Digital currencies and crypto assets are shaping the future

Decentralised finance (DeFi), non-fungible tokens (NFTs) and other digital assets continue to gain traction with the developments of tokenised assets. The growth of cryptocurrencies, stablecoins and CBDC can potentially facilitate cross-border payments, bring greater liquidity and financial inclusion.

However, these crypto and digital assets remain currently embroiled with risks and challenges around interoperability, privacy, stability, security standards, growing cybercrimes and regulatory disparities. The regulatory response of different countries has been mixed. Central banks will need to strategise and future-proof themselves, given these ongoing rapid developments in digital currencies.

“It is a real area of interest how we incorporate CBDC at the wholesale level for international payments, to resolve the liquidity and reporting flows around payments and use retail CBDC for financial inclusion,” Chance added. He argued that cryptocurrencies are more like investment assets rather than for payments tools due to money laundering and other risks. They also utilise significant computing power.

Meanwhile, financial institutions will need to prepare to be able to offer services around new emerging modes of payments. It is challenging for banks to cover all these different modes of payments. They need to be open to plug in different alternatives and be able to configure the business to varied payment options.

Increased spotlight on security and resilience

The pandemic witnessed a surge in cyberattacks and data breaches across the industry. Cyber threats have become more sophisticated, innovative, organised and even led by state actors. The adoption of open banking, interconnected systems and devices create new challenges in cyber defence. There is greater need to address the fractured approach to information sharing, augment industry-wide information and collaboration for security.
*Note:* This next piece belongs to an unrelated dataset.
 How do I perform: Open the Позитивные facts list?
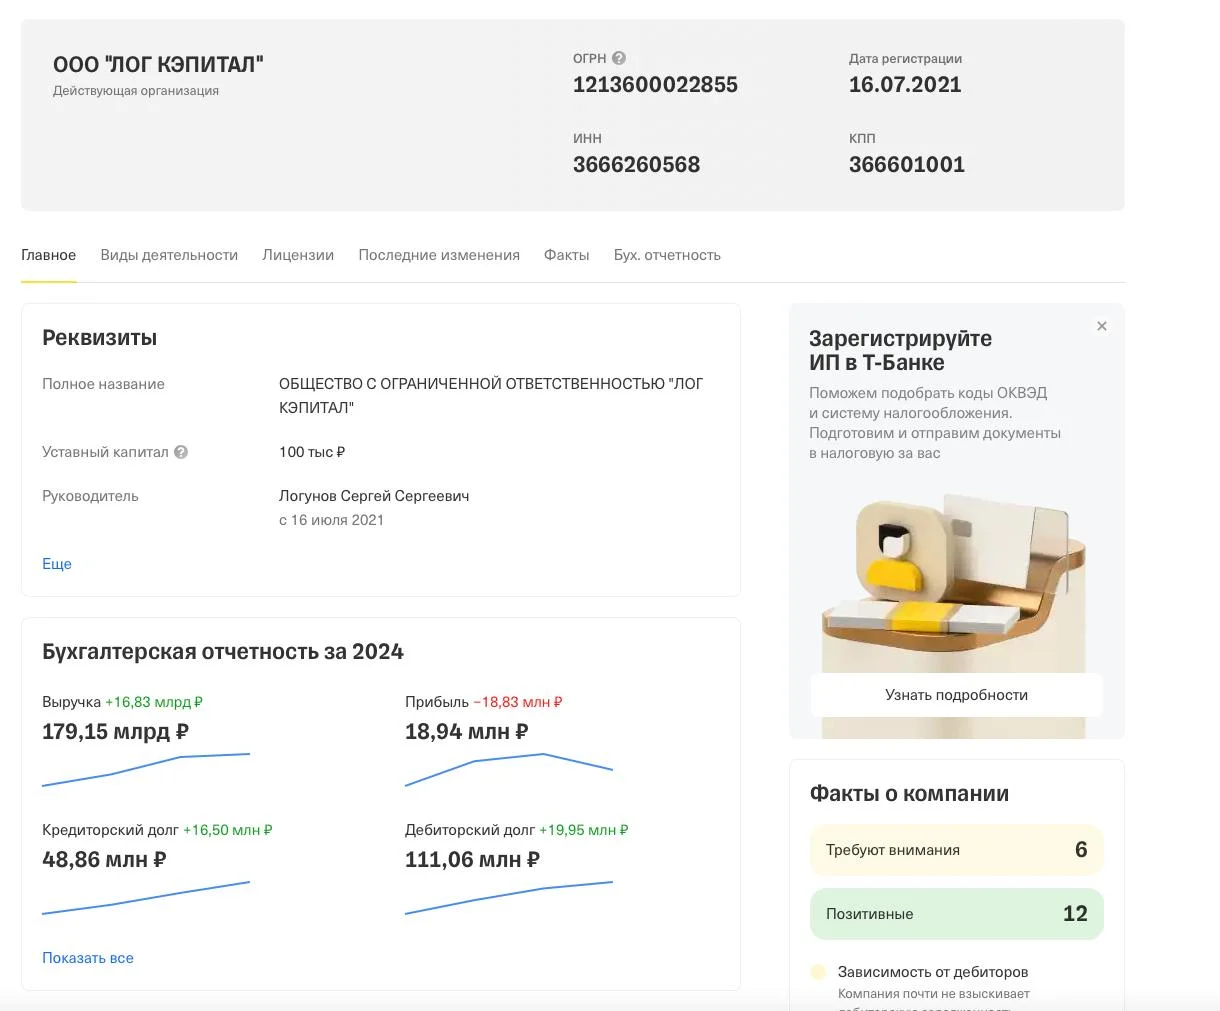(956, 914)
Most banks already focus on multi-layered protection ensuring authentication, authorisation, access controls and security. Real-time security checks, validation, threat detection and prevention are proving to be essential especially in payments.

Advanced analytics provide invaluable tools in fighting cybercrime as AI and machine learning-based models can enhance the effectiveness and efficiency of payment screening and real-time fraud detection. Pandit underscored, “We have seen banks, including clients that we are working with, further expand efforts to use AI and machine learning to address the issues of security and payments fraud. Banks are having to deal with data, which is structured, unstructured, on a real-time basis, so a lot of innovation and sophistication is needed now to really address the topic of security of payments and fraud and risk”.
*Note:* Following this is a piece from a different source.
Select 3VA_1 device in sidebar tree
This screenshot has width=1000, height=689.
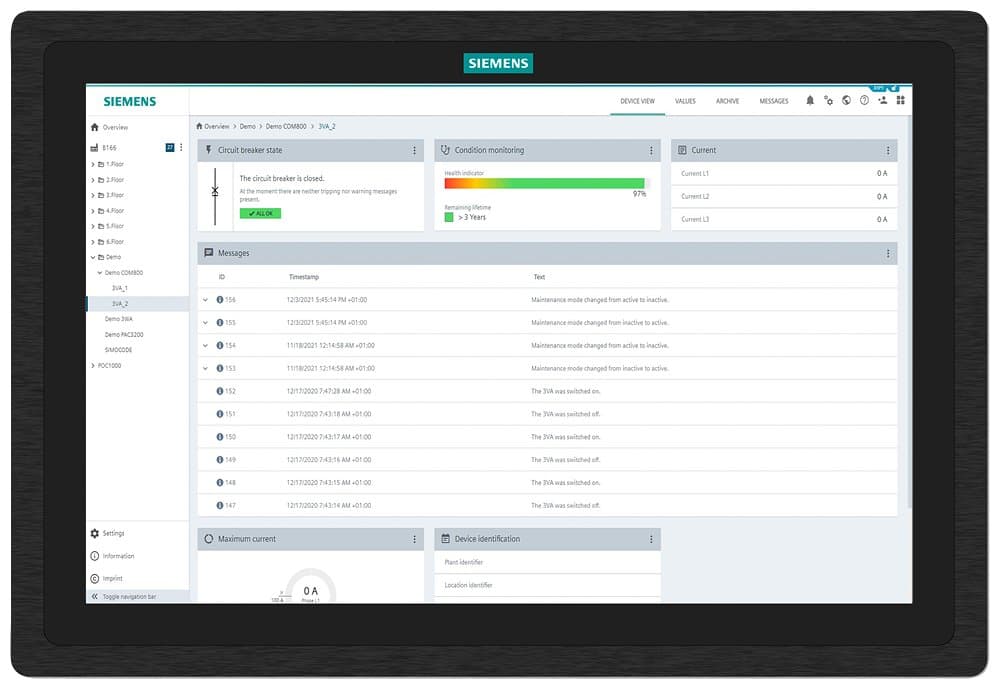pyautogui.click(x=119, y=288)
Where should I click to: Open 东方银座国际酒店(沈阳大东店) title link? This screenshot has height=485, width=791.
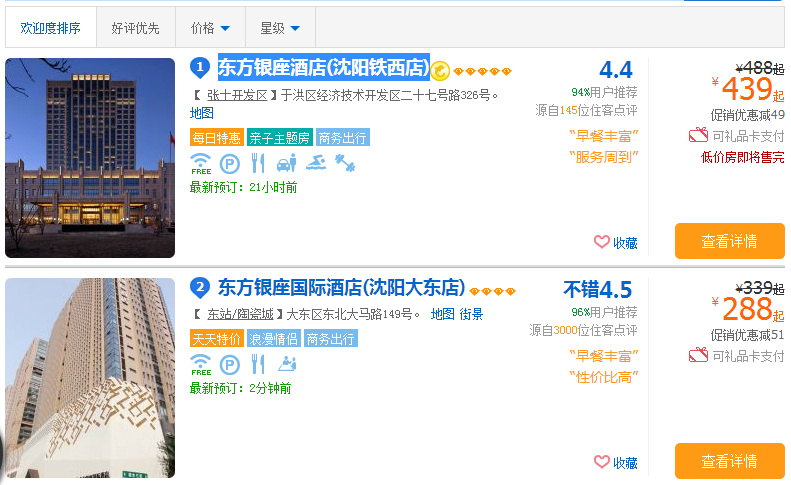point(342,288)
The momentum to continue in 2022

Ecosystem collaborations, real-time infrastructures, adoption of emerging technologies and growth of digital assets is expected to further accelerate in 2022.

“We are working with a number of clients on strategic initiatives around AI and machine learning and distributed ledger technology and where institutions seek better understanding of the value of such technologies and what they can offer. We are looking at specific use cases,” said Pillay. He added that banks want user interface to be simplified, to be more intuitive, have more agile and seamless operations along with the ability to monetise data for value added service to customers.
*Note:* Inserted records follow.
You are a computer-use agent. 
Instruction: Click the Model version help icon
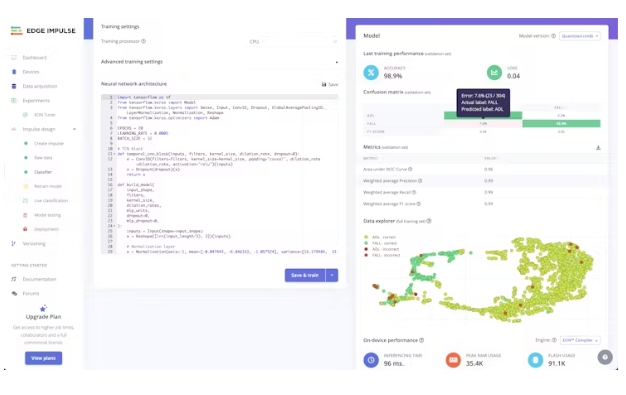(x=553, y=36)
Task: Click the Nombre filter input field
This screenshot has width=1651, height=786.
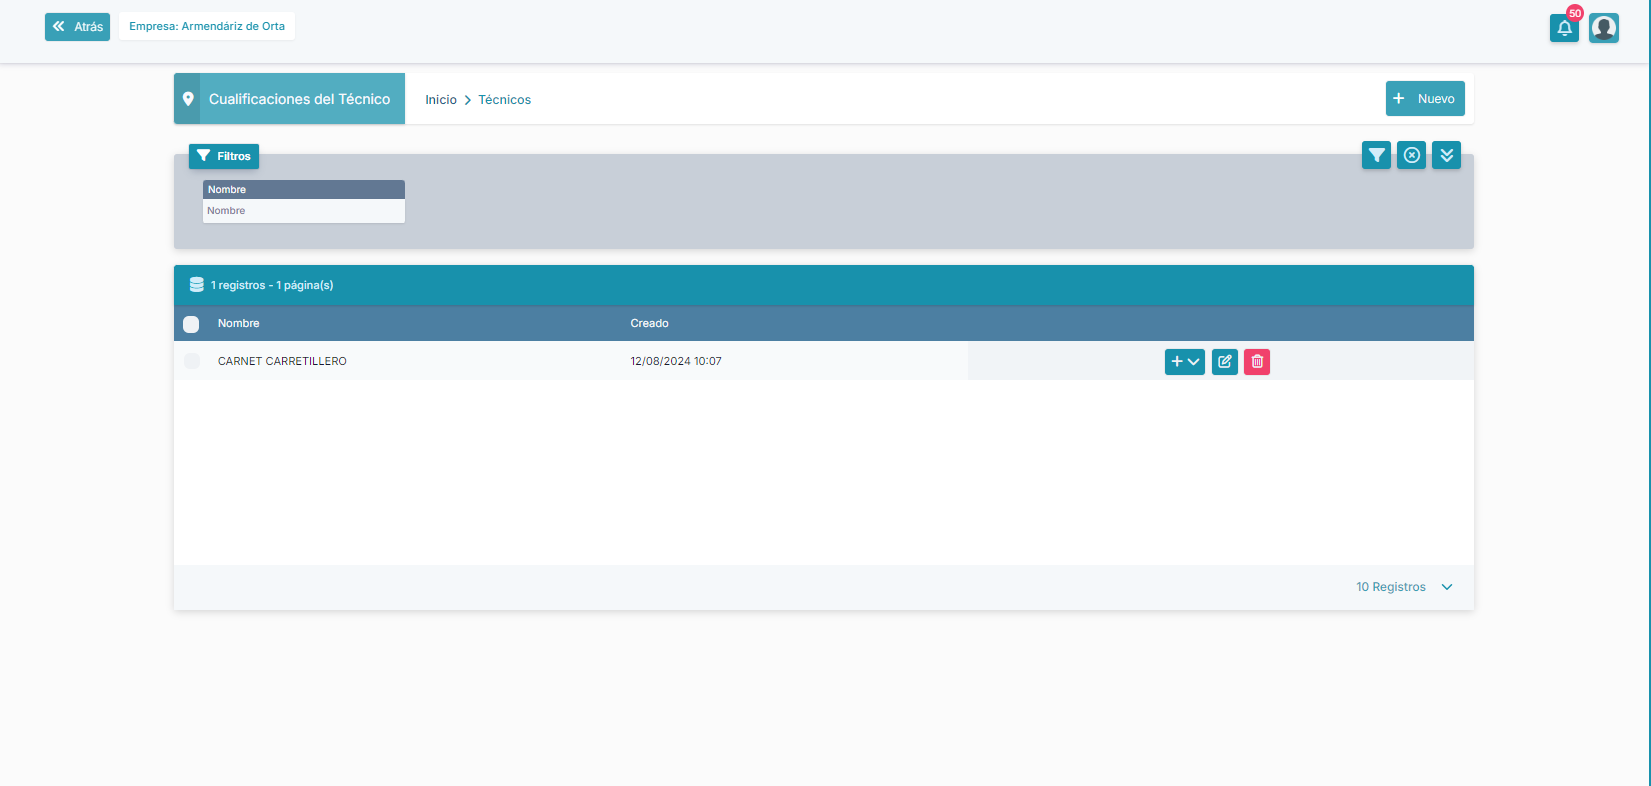Action: (x=303, y=211)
The adoption of cloud-based solutions, digital and open banking are going to be driving forces into next year for our clients, as much as for our own business,” added Becker.

Brown highlighted that there is huge focus among banks to ensure that they have strategic solutions to support the SWIFT changes, the real-time gross settlement (RTGS) clearings and any changes to real-time payment schemes, over the next 12 months.

Emerging developments in artificial intelligence, robotics, internet of things and quantum computing are likely to drive the change in the future. Banks need to customer-centric in everything they do, build a culture of innovation and cultivate strong partnerships to pivot and scale with speed. They need to be continually adaptive, collaborative and innovative. These profound changes require them to rethink their technology infrastructure more holistically today to plan for tomorrow.